Businesses who contribute to such funds are “a very, very small percentage”, he says. “The fact that this fund can accept private contributions doesn’t mean that we will see a line of corporations with cheques waiting at the door to give money to the Global Biodiversity Framework.”
Similarly, philanthropies are more likely to co-finance projects through the GEF, rather than donate directly to the new fund, as that gives them the ability to determine independently where their money ends up, he says.
Deutz anticipates that the GEF will encourage philanthropies to align their funding with its own by way of specific programmes, such as the Blue Nature Alliance, under which GEF funding was matched by several foundations to create a pool of money for ocean conservation.
“The GEF has a pretty good track record of partnering with philanthropy around this type of initiative, so we might see more examples where it can be part of the governance with large philanthropic providers to get big things done in important places,” he says.

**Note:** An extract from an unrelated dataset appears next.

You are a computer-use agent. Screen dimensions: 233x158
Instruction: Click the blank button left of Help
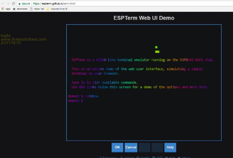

Under the Global Biodiversity Framework, countries also agreed to phase out or reform subsidies that harm nature, which a major 2021 study predicted could significantly close the biodiversity funding gap. But little discussion has so far taken place on this issue since Montreal, according to commentators. “Progress has been slow on the two most important fronts for financing biodiversity: reducing the costs by eliminating harmful subsidies, and increasing public financial flows. Those are going to have to be addressed with urgency in the very near term if we’re to meet the goals of the framework,” says O’Donnell.
The Global Biodiversity Framework Fund is separate to the 1.5 billion yuan (US$206 million) Kunming Biodiversity Fund to support biodiversity in developing countries that was announced at the first part of the COP15 talks, held in China in 2021. No further details of how this fund will work, and whether it will interact with the framework fund, have been released.
Several social organisations in China have followed up, including the China Biodiversity Conservation and Green Development Foundation (CBCGDF), which donated 1 million yuan (US$137,000) to support the fund, and established a public fundraising platform.
In a report published in December 2022, Greenovation Hub, a Beijing-based think-tank, suggested that the government pursue diversified funding sources rather than huge single funds. It also recommended that the fund should be based on government financial contributions, with the private sector encouraged to contribute and experiment with crowdfunding.
The next biodiversity COP is scheduled for December 2024. In the intervening period, countries are working on updating their National Biodiversity Strategies and Action Plans (NBSAPs) to align with the new targets agreed in Montreal. Nature and biodiversity will also be discussed at upcoming events on the climate change calendar, including the New York climate summit, the UN General Assembly, and climate COP28 in Dubai.
A host country for biodiversity COP16 is still to be decided since Turkey withdrew, citing difficulties following the devastating earthquake it suffered in February 2023. A replacement presidency is expected to be decided in the northern hemisphere’s autumn.
“At the moment, there is no host government to engage with, which leaves us in a weird space politically. It would be really great to have clarity on the presidency sooner rather than later so they can engage with the UNFCCC and start setting their agenda as a presidency – it would be really helpful for maintaining momentum,” said Georgina Chandler of the RSPB.